© 2010 Stef & Greg. All rights reserved. cannes_pano

This Ain’t the Redneck Riviera

Yep, we’re on the Riviera – and judging from the names on the stores, you can definitely tell that this is not the redneck Riviera! Everyone that is anyone in the fashion industry is represented here within 500 yards of our hotel. Of course, Greg spotted a really cool pair of funky shoes on our very first stroll – but we would have had to decide between them, or paying the electricity bill this month… ouch!

In a nod to Stef herself, we’re staying in the Palais Stephanie this week, which is located directly on the promenade, halfway down the beach. It was renovated last year and our room is nicely furnished and spacious by European standards.
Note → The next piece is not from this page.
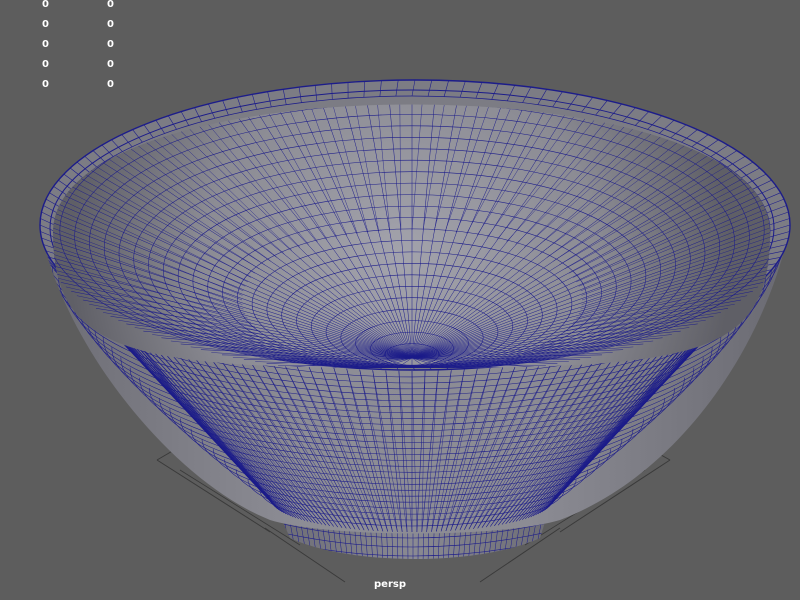 Image resolution: width=800 pixels, height=600 pixels. I want to click on camera-name-label: persp, so click(390, 584).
This is partially due to the fact that we have a bay window, from which we can see the water even though we’re on the side of the hotel. Other rooms have balconies which would definitely have been nice, but oh well. The only complaint with our room is that the shower stall leaks – Greg’s first shower was enough to soak both of the floor towels – so we’ve decided to use the shower in the tub instead.

As is always the case after crossing the Atlantic, our first dilema was whether or not to sleep. We decided that we would try to stay up and headed out to walk along the beach promenade. There is really not much “open” beach in Cannes. The public areas are sequestered at either end of the promenade – everything else is sectioned off and “private”. In other words, you have to book chairs (or a table) to sit/lay on the beach. Many of the sections are owned or run by the hotels which they are in front of. They also have restaurants and bars that can be very loud. We’ve not yet checked into the cost of “chair rentals”, but plan on doing so before we leave.

After walking down the beach and admiring the millions of dollars floating in the Marina, we made our way down what our taxi driver called “a woman’s paradise” (the main shopping street a few blocks behind our hotel). It’s a bit more diverse than the promenade, with shops that mere mortals can actually afford to browse. We didn’t do any browsing, however, as our stomachs were beginning to complain.

Unfortunately, in Cannes, restaurants don’t open until 7pm, which we discovered when we stopped at a little Italian trattatoria called La Libera that “looked” open. (Yes, we’re in France, but our stomachs had set their hearts on Italian.) Thankfully they let us sit at a street side table to wait the half an hour until they opened.

We also discovered that, being so close to Italy, the food was authentic and amazingly good. The total damage for two, including a moderately priced (25 Euro) bottle of wine came to 85 Euros – however we didn’t have dessert.